Stored data
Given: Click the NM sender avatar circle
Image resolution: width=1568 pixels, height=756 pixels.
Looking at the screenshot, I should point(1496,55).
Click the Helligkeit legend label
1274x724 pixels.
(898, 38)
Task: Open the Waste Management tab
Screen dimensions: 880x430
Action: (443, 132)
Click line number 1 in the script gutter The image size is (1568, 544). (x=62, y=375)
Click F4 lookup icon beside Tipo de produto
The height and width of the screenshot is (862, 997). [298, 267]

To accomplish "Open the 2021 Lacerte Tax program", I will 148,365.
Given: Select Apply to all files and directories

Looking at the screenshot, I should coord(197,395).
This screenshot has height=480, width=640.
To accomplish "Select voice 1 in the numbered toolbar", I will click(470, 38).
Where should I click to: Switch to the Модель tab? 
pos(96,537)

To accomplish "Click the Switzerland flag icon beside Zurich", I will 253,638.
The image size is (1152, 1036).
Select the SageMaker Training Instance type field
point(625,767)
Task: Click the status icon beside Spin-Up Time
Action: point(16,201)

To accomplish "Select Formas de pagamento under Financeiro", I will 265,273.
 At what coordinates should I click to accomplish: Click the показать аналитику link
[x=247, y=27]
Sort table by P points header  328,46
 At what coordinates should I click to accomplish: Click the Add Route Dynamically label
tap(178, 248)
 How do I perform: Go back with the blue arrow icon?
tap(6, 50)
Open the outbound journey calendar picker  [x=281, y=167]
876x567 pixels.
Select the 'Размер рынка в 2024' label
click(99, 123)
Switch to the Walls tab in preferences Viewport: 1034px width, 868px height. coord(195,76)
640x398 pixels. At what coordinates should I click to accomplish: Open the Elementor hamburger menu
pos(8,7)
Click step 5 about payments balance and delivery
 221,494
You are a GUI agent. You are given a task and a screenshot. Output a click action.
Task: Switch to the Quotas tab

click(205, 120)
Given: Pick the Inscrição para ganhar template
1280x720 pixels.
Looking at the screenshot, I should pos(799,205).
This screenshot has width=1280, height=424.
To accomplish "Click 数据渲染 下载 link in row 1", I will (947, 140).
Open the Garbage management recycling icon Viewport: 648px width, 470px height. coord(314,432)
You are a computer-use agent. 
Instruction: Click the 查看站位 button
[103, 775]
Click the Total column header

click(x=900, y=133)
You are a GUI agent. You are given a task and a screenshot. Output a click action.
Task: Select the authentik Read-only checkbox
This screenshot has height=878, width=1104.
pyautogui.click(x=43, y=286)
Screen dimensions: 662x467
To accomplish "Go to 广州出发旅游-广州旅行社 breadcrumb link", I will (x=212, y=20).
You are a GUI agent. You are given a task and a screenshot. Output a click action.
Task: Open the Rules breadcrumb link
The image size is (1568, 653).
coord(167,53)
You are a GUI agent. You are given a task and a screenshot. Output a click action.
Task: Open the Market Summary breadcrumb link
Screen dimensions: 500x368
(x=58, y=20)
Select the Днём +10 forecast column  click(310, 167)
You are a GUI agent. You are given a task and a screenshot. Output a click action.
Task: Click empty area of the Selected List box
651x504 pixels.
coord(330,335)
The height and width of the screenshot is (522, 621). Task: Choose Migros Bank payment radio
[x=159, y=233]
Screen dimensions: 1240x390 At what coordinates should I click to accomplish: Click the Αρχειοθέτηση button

WHAT YOU SHOULD DO :: Set down each record above without changing a single word.

TASK ANSWER ::
Given: Click the NM sender avatar circle
Image resolution: width=1568 pixels, height=756 pixels.
Looking at the screenshot, I should point(1496,55).
Click the Helligkeit legend label
1274x724 pixels.
(898, 38)
Task: Open the Waste Management tab
Screen dimensions: 880x430
Action: (443, 132)
Click line number 1 in the script gutter The image size is (1568, 544). (x=62, y=375)
Click F4 lookup icon beside Tipo de produto
The height and width of the screenshot is (862, 997). [298, 267]

To accomplish "Open the 2021 Lacerte Tax program", I will 148,365.
Given: Select Apply to all files and directories

Looking at the screenshot, I should coord(197,395).
This screenshot has height=480, width=640.
To accomplish "Select voice 1 in the numbered toolbar", I will click(470, 38).
Where should I click to: Switch to the Модель tab? 
pos(96,537)

To accomplish "Click the Switzerland flag icon beside Zurich", I will 253,638.
The image size is (1152, 1036).
Select the SageMaker Training Instance type field
point(625,767)
Task: Click the status icon beside Spin-Up Time
Action: point(16,201)

To accomplish "Select Formas de pagamento under Financeiro", I will 265,273.
 At what coordinates should I click to accomplish: Click the показать аналитику link
[x=247, y=27]
Sort table by P points header  328,46
 At what coordinates should I click to accomplish: Click the Add Route Dynamically label
tap(178, 248)
 How do I perform: Go back with the blue arrow icon?
tap(6, 50)
Open the outbound journey calendar picker  [x=281, y=167]
876x567 pixels.
Select the 'Размер рынка в 2024' label
click(99, 123)
Switch to the Walls tab in preferences Viewport: 1034px width, 868px height. coord(195,76)
640x398 pixels. At what coordinates should I click to accomplish: Open the Elementor hamburger menu
pos(8,7)
Click step 5 about payments balance and delivery
 221,494
You are a GUI agent. You are given a task and a screenshot. Output a click action.
Task: Switch to the Quotas tab

click(205, 120)
Given: Pick the Inscrição para ganhar template
1280x720 pixels.
Looking at the screenshot, I should pos(799,205).
This screenshot has width=1280, height=424.
To accomplish "Click 数据渲染 下载 link in row 1", I will (947, 140).
Open the Garbage management recycling icon Viewport: 648px width, 470px height. coord(314,432)
You are a computer-use agent. 
Instruction: Click the 查看站位 button
[103, 775]
Click the Total column header

click(x=900, y=133)
You are a GUI agent. You are given a task and a screenshot. Output a click action.
Task: Select the authentik Read-only checkbox
This screenshot has height=878, width=1104.
pyautogui.click(x=43, y=286)
Screen dimensions: 662x467
To accomplish "Go to 广州出发旅游-广州旅行社 breadcrumb link", I will (x=212, y=20).
You are a GUI agent. You are given a task and a screenshot. Output a click action.
Task: Open the Rules breadcrumb link
The image size is (1568, 653).
coord(167,53)
You are a GUI agent. You are given a task and a screenshot. Output a click action.
Task: Open the Market Summary breadcrumb link
Screen dimensions: 500x368
(x=58, y=20)
Select the Днём +10 forecast column  click(310, 167)
You are a GUI agent. You are given a task and a screenshot. Output a click action.
Task: Click empty area of the Selected List box
651x504 pixels.
coord(330,335)
The height and width of the screenshot is (522, 621). Task: Choose Migros Bank payment radio
[x=159, y=233]
Screen dimensions: 1240x390 At what coordinates should I click to accomplish: Click the Αρχειοθέτηση button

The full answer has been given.